Ada sesuatu yang mengejutkan saya beberapa hari lalu, di sebuah pertemuan dengan beberapa orang peserta kelas digital marketing dasar. Dalam pertemuan tersebut, saya membagikan materi tentang 'Bagaimana Menarik Perhatian ditengah Kerumunan'. Di sesi berikutnya, saya membagikan tentang Lead Magnet Design, atau 'Bagaimana Memasang Feedback dengan Teknik Brand Generosity Design. Kemudian tiba sesi tanya jawab.
Seorang peserta mengacungkan jari ingin bertanya. Saya persilahkan bertanya.
"Saya sudah lama berjualan. Tapi sampai sekarang susah banget laku. Satu minggu kadang cuma laku 1 piece. Padahal saya hampir setiap hari posting jualan saya di sosial media. Tapi jangankan membeli, mampir ke toko saya saja jarang.
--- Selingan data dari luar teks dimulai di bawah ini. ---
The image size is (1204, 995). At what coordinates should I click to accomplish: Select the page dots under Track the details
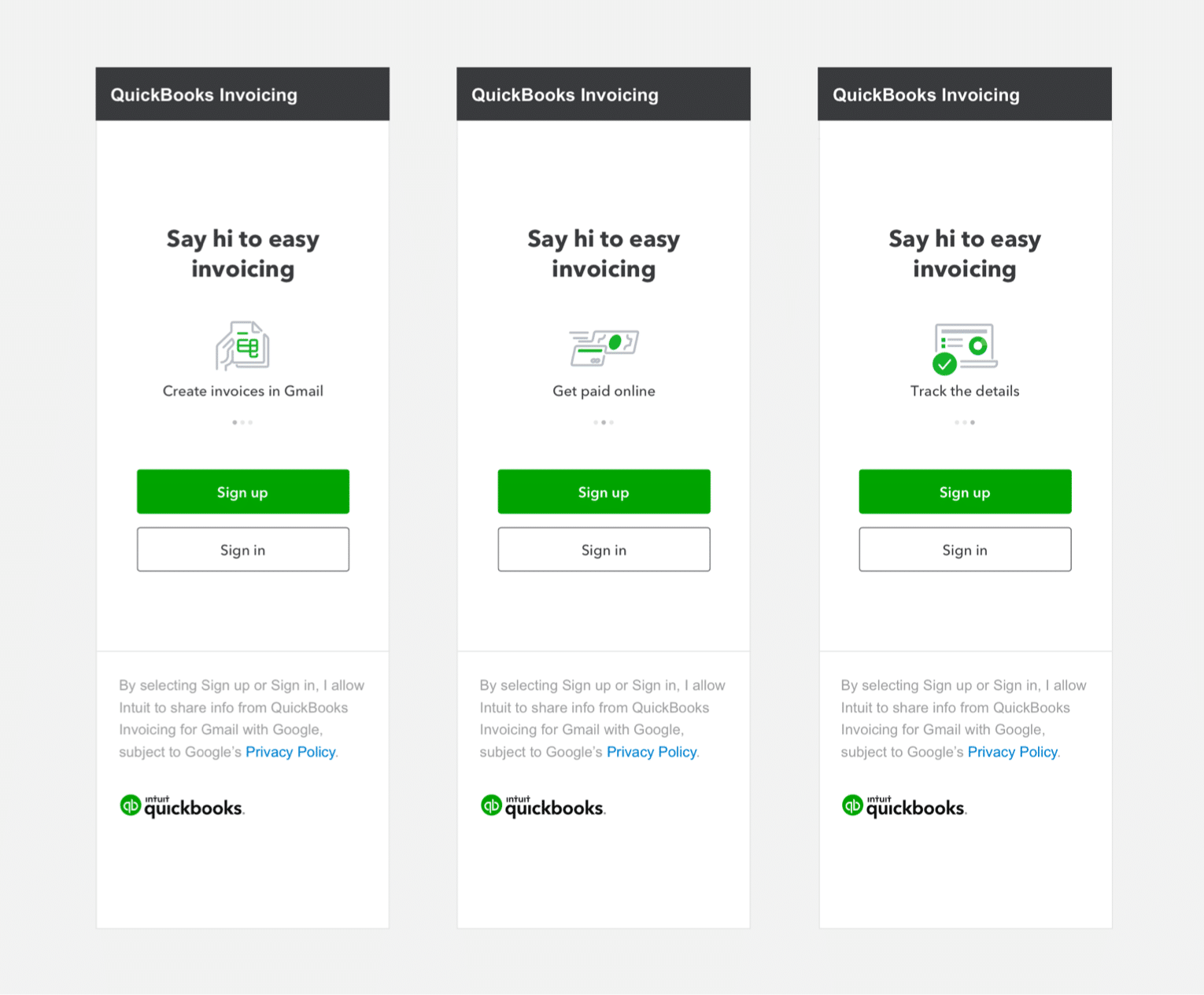pos(965,422)
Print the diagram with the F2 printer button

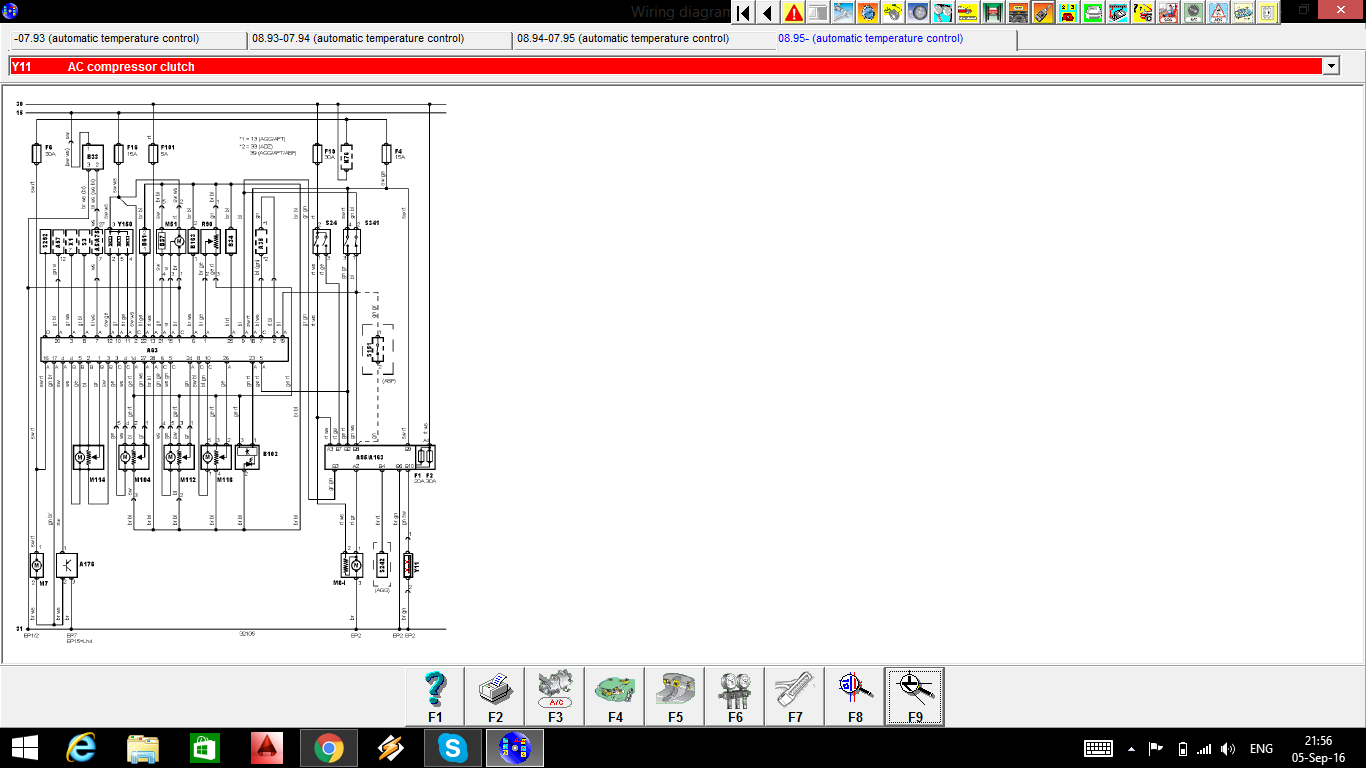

Saya bingung mau pakai strategi jualan seperti apa", ucapnya dengan putus asa.
Saya tanya balik ibu itu. "Sudah berapa lama ibu berjualan online?"
"Satu bulan pak. Saya pikir jualan online itu hanya upload gambar produk kita, dicantumin harga, trus langsung laku. Ini sudah hampir seminggu sejak saya posting, satupun tidak ada yang menyukai jualan saya. Jujur saya langsung shock. Hape di tangan hampir jatuh dengar cerita ibu itu.
Bayangkan saja, saya sudah belajar marketing sejak tahun 2014. Artinya sudah 6 tahun saya belajar, terkadang jualan saya masih juga belum laku. Yang artinya saya masih harus trial and error berkali kali. Begitu terus sampai ketemu cara yang efektif buat promosi dagang.Ini baru jualan sebulan kok sudah mengeluh dan putus asa.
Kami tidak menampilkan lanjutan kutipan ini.